Trajectory evaluation
📖 3 min readUpdated 2026-04-19
Trajectory evaluation looks at how the agent got to its answer, not just whether it got there. Two agents with the same final answer can differ by 10x in cost, or produce the answer via completely different reasoning paths.
What to measure in trajectories
Efficiency
- Number of tool calls
- Number of reasoning steps
- Total tokens used
- Time elapsed
Tool selection
- Did it use the right tools?
- Did it use tools it shouldn't have (safety)?
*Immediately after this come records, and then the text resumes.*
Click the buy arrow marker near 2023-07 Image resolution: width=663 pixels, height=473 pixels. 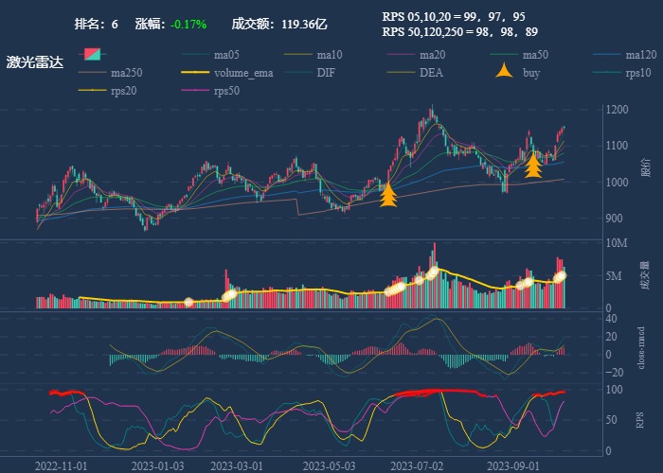[x=387, y=194]
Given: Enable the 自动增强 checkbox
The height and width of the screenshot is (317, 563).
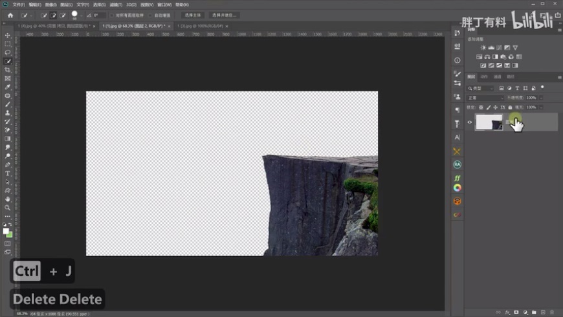Looking at the screenshot, I should tap(149, 15).
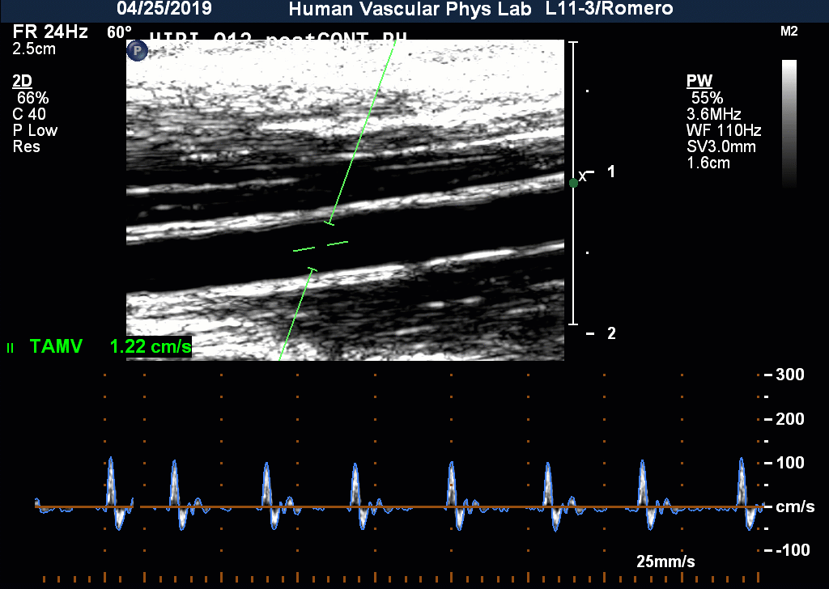This screenshot has height=589, width=829.
Task: Select the 2D mode heading
Action: (23, 82)
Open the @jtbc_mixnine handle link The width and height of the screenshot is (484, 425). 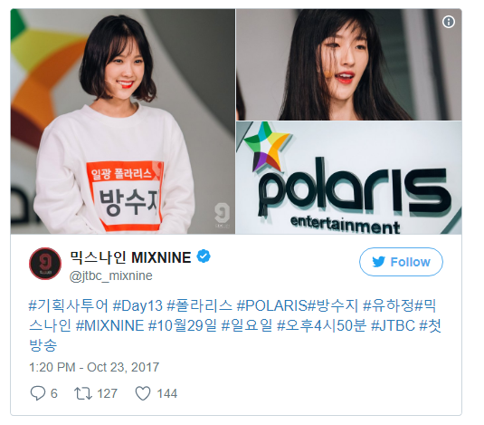pos(110,275)
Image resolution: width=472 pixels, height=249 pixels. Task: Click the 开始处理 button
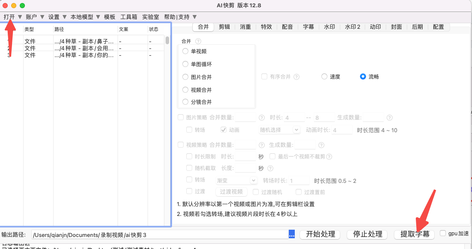(320, 234)
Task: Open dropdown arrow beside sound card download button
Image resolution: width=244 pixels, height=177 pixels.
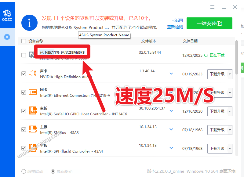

- Did it use tools redundantly?
Reasoning quality
- Did the reasoning follow logically from observations?
- Were any steps circular or contradictory?
- Did the agent reason about its own uncertainty?
Error recovery
- When tools failed, did the agent respond sensibly?
- Did it try alternatives?
- Did it loop forever?
Automated checks
Some trajectory properties can be checked automatically:
- Step count (should be below threshold)
- No forbidden tools called
- No tool called more than N times with same args (loop detection)
- Final answer in expected shape
LLM-as-judge on trajectories
Give a judge LLM the full trajectory + expected answer. Ask:
- Did the agent take a reasonable path?
- Were there obvious inefficiencies?
- Any warning signs in reasoning?
Comparative trajectory eval
Compare trajectories across model versions or prompt changes. Even if task-completion rate is the same, shorter/cheaper trajectories indicate improvement.